One person has disputed FCC’s decision by pointing out that groups of 20 are allowed to gather. This is true. As I’ve said in previous posts, the state has been supportive in letting people get out for fresh air and exercise. However, our group rides usually are larger than 20, and we are hoping to prevent the backlash experienced by our fellow cyclist in Europe:

We feel encouraging people to ride solo will prevent sentiments like the one above from emerging in our Alaskan community.

We don’t anticipate the situation to change any time soon. As it is, we have already made moves to transform our race season into a series of virtual events. The revised Tour of Fairbanks is the brainchild of FCC’s top race director Christopher Knott who wants to see Alaskan athletes motivated to keep training and bring customers to businesses recovering from COVID-19 closures. Not only are we lucky to live in such a supportive state, we are also lucky to live in a time when technology can support our efforts to keep events going in an alternative form.

Posted in Bikes, Fairbanks Cycle Club, Running

A Deeper Community Involvement

I am into my sixth year as the president of the Fairbanks Cycle Club (FCC). I didn’t anticipate continuing in this position after year 5, but no one else wanted to step into the position. This isn’t a problem unique to the cycle club. Almost everyone I know who are involved with nonprofit work are facing the same issue. So, here I am trying to stabilize the club, get it reorganized under a new section code, and try to recruit new board members and develop new programs.

It’s the last of my great volunteer efforts. I left the Fairbanks Arts Association last year after reaching the limit of my time available for nonprofit work. I decided that the board had grown enough that my exit would not affect it much. So far I have been right in this assumption.

Other than working on restructuring FCC’s non-profit section code from a 501c(4) to a 501c(3), I have decided I should be involved in the development city infrastructure. I have limited political involvement and no kind of influence. I’m not one of the elite cyclists. I’m just a cyclist. But I want to FCC to be more involved, which means someone on the board needs to be more involved. And since my treasurer is working on getting a long-term accounting system built while developing promotional gear, and my trail people are gearing up for trail clearing season. That leaves me and another member, and she is more interested in the race development side.

To start my journey, I returned to attending Fairbanks Area Surface Transportation (FAST) Planning Meetings. When they were still FMATS (Fairbanks Metropolitan Area Transportation System), I would go when there was an issue that affected the biking and running community.
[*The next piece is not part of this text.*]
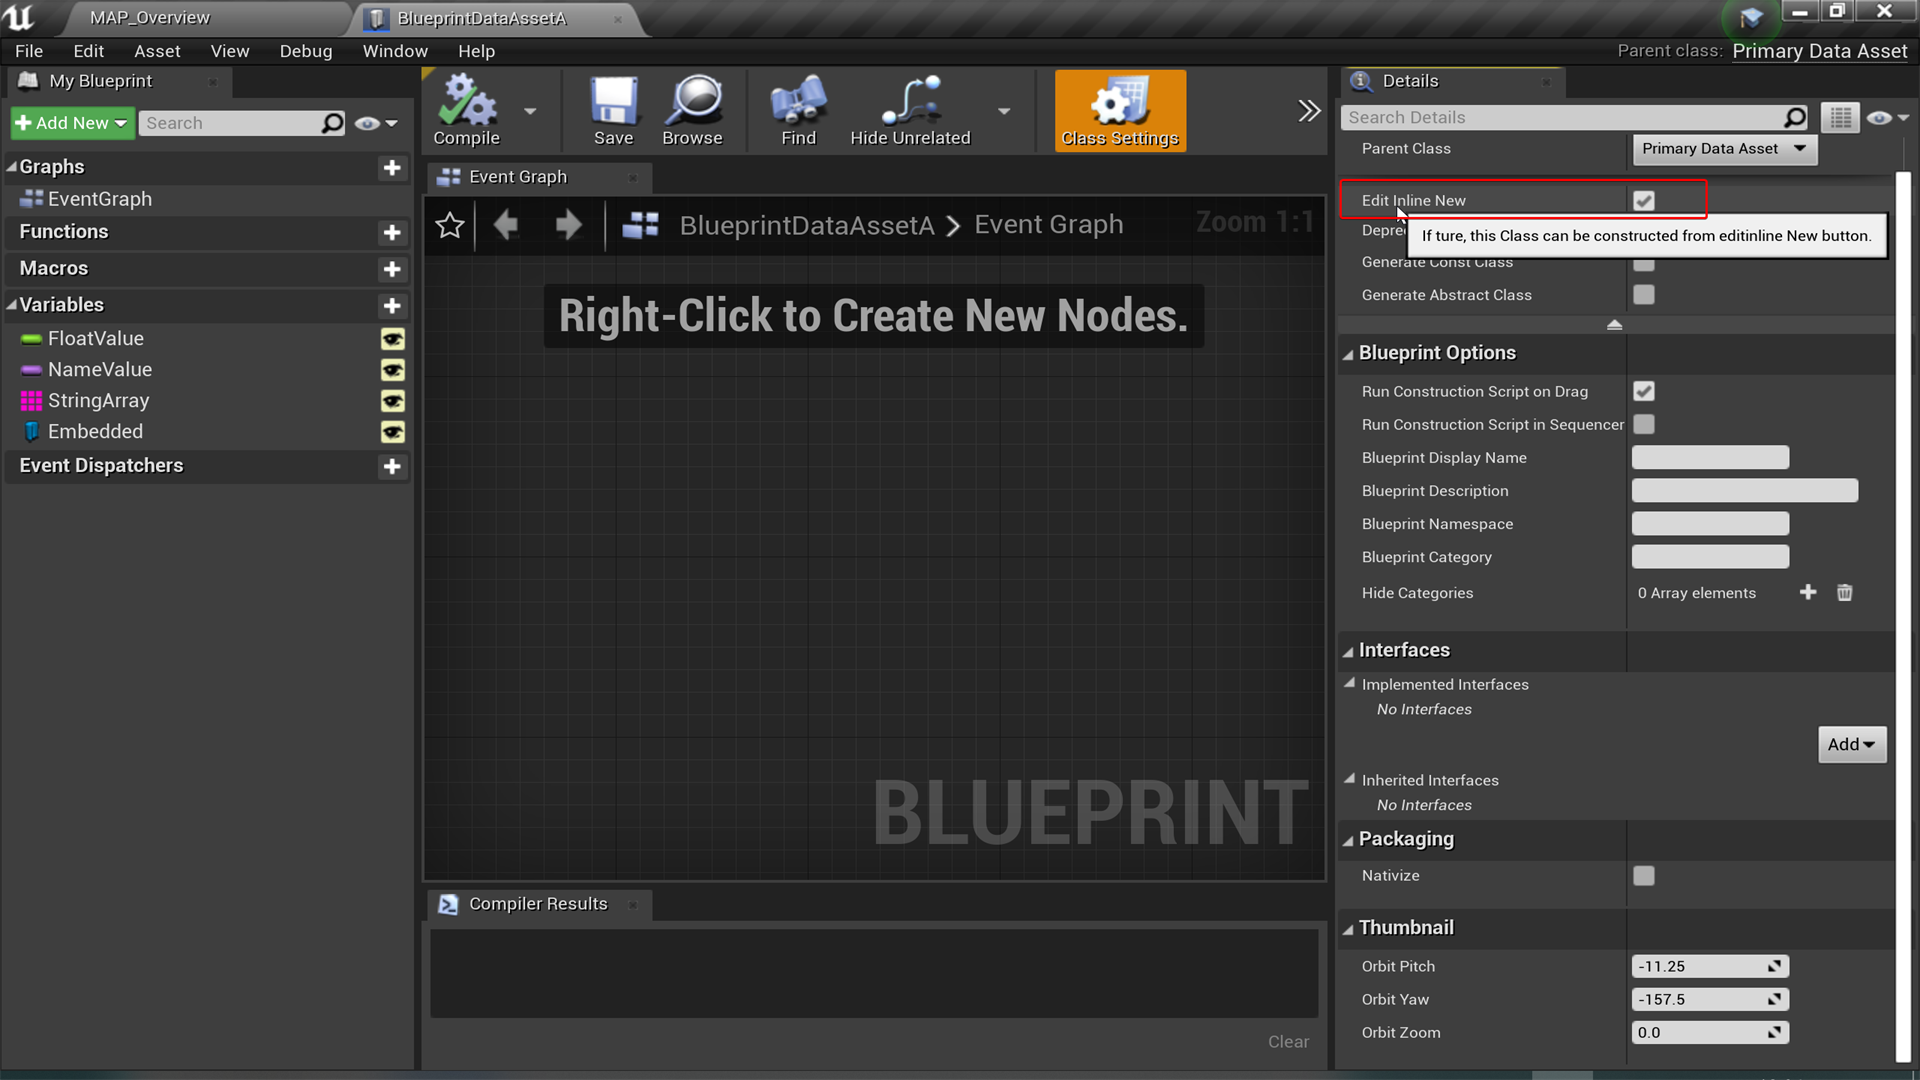
Task: Enable Generate Abstract Class checkbox
Action: (x=1643, y=295)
However, I am long from completely understanding the process, what is at stake in the big picture, or how we can help. A lot of our membership rides outside the city limits and so some of the issues may not affect them. However, we would like to start recruiting commuters more, and the only way to encourage them to join is to support their daily efforts.

Today was a technical meeting with a roomful of professionals from the state, transportation companies, and city employees. I completely felt out of place, but stayed so I could learn how they were ranking projects for their 10-year plan. There are a few pathways and new pavement projects that will affect cyclist and a lot of air quality projects that may or may not interest our membership. These meetings are monthly and so I will probably continue to attend even if I don’t have anything to say. I have no doubt there will come a time when I will.